Isolating and identifying native peptides in serum samples can be like finding a needle in a haystack, or as a recent paper in Scientific Reports described it “selecting and identifying several hundred sesame seeds randomly scattered in an Olympic-size swimming pool filled with an enormous variety of beans”. This is because these low molecular weight peptides are vastly underrepresented among high abundance serum proteins, like albumin and immunoglobulins (“the beans”), and are not always represented in traditional tryptic protein databases, which complicates analysis of LC-MS/MS data from these peptides. Taguchi and colleagues addressed the challenge by refining a previous published differential solubilization method for peptide extraction combined with sample prefractionation and a cyclic sample pooling technique. This methodology combined with PEAKS de novo-assisted database + PTM search resulted in the identification of almost 8000 distinct native peptides. Using information from this data set, the researchers selected a subset of approximately 100 high quality peptides to test for biological activity using synthetic polypeptides and a variety of cell-based assays.

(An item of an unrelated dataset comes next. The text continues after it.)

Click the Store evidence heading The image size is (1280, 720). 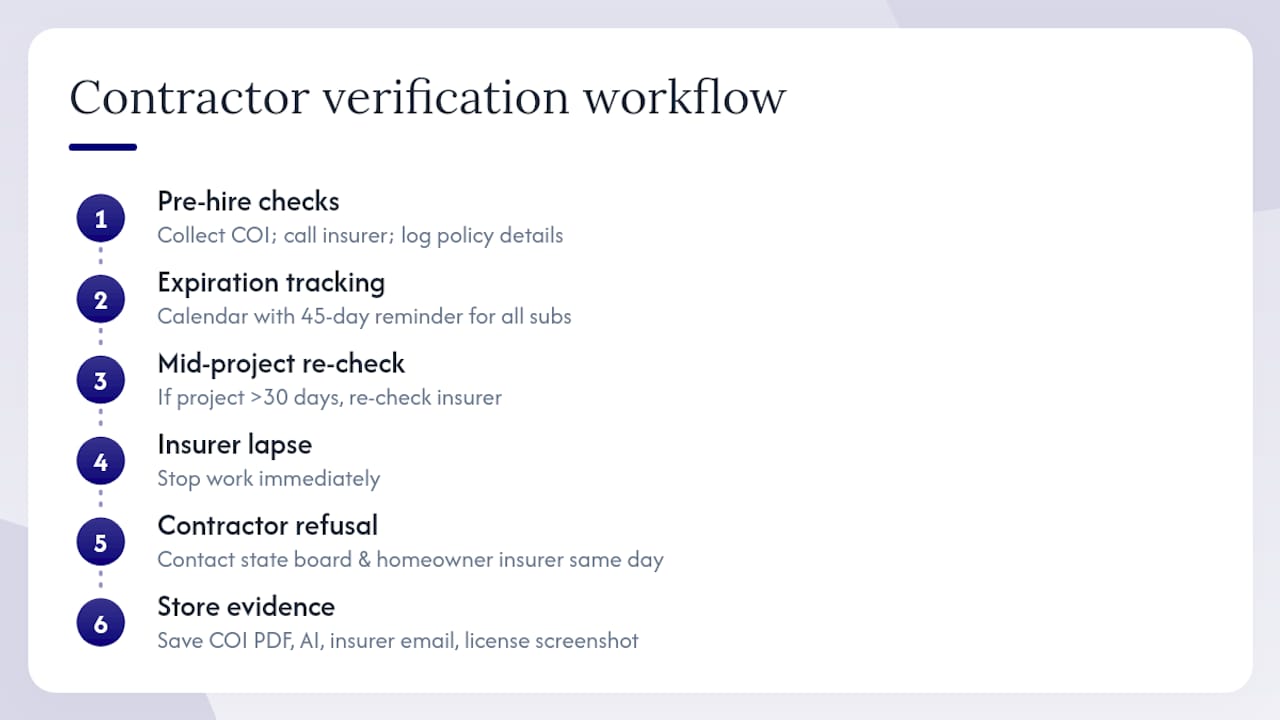[246, 606]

These screening assays identified a subset of bioactive peptides originating from the suprabasin protein. Additional experiments confirmed binding of the suprabasin-derived peptides to the surface of cells, the peptides’ tissue distribution, effect on behaviour in mice, and nM peptide concentrations in human plasma. This well-rounded study showed that the research group’s approach to plasma peptidomics can identify unknown low abundance peptides with biological activity, including three novel peptides originating from the same precursor protein.
How was PEAKS used?
PEAKS Studio X was used for de novo-assisted database searching of LC-MS/MS data. The inclusion of de novo sequencing directly in the PEAKS workflow means that sequence information and a quality score is available for native peptides not found in the chosen database. Integrated PEAKS PTM search was used to identify variable modifications and substitutions.

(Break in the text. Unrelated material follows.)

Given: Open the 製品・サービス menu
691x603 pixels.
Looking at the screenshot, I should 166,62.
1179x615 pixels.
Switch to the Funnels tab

Taguchi T, Kodera Y, Oba K, Saito T, Nakagawa Y, Kawashima Y, Shichiri M. Suprabasin-derived bioactive peptides identified by plasma peptidomics. Sci Rep. 2021 Jan 13;11(1):1047. doi:10.1038/s41598-020-79353-4. PMID: 33441610; PMCID: PMC7806982.

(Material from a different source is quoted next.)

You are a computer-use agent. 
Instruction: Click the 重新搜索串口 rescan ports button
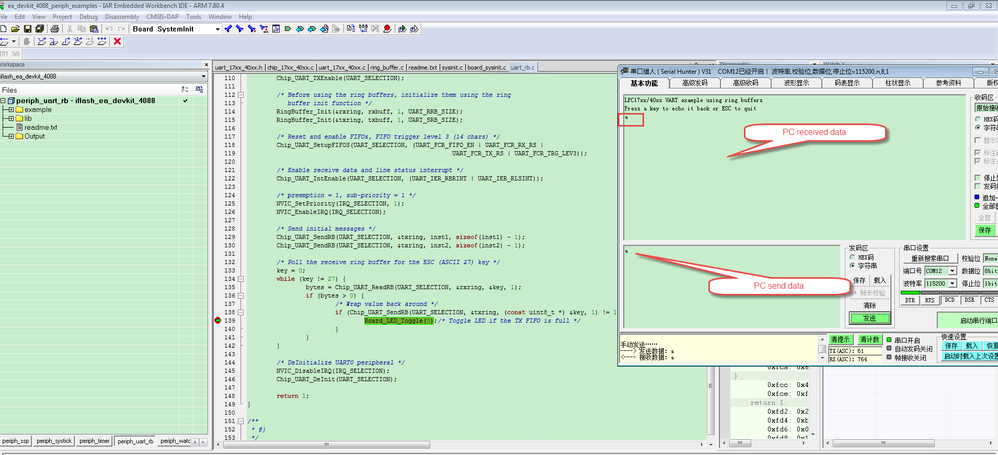tap(928, 258)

Identification of low-abundance, low-molecular-weight native peptides using non-tryptic plasma has long remained an unmet challenge, leaving potential bioactive/biomarker peptides undiscovered. We have succeeded in efficiently removing high-abundance plasma proteins to enrich and comprehensively identify low-molecular-weight native peptides using mass spectrometry. Native peptide sequences were chemically synthesized and subsequent functional analyses resulted in the discovery of three novel bioactive polypeptides derived from an epidermal differentiation marker protein, suprabasin. SBSN_HUMAN[279–295] potently suppressed food/water intake and induced locomotor activity when injected intraperitoneally, while SBSN_HUMAN[225–237] and SBSN_HUMAN[243–259] stimulated the expression of proinflammatory cytokines via activation of NF-κB signaling in vascular cells. SBSN_HUMAN[225–237] and SBSN_HUMAN[279–295] immunoreactivities were present in almost all human organs analyzed, while immunoreactive SBSN_HUMAN[243–259] was abundant in the liver and pancreas. Human macrophages expressed the three suprabasin-derived peptides. This study illustrates a new approach for discovering unknown bioactive peptides in plasma via the generation of peptide libraries using a novel peptidomic strategy.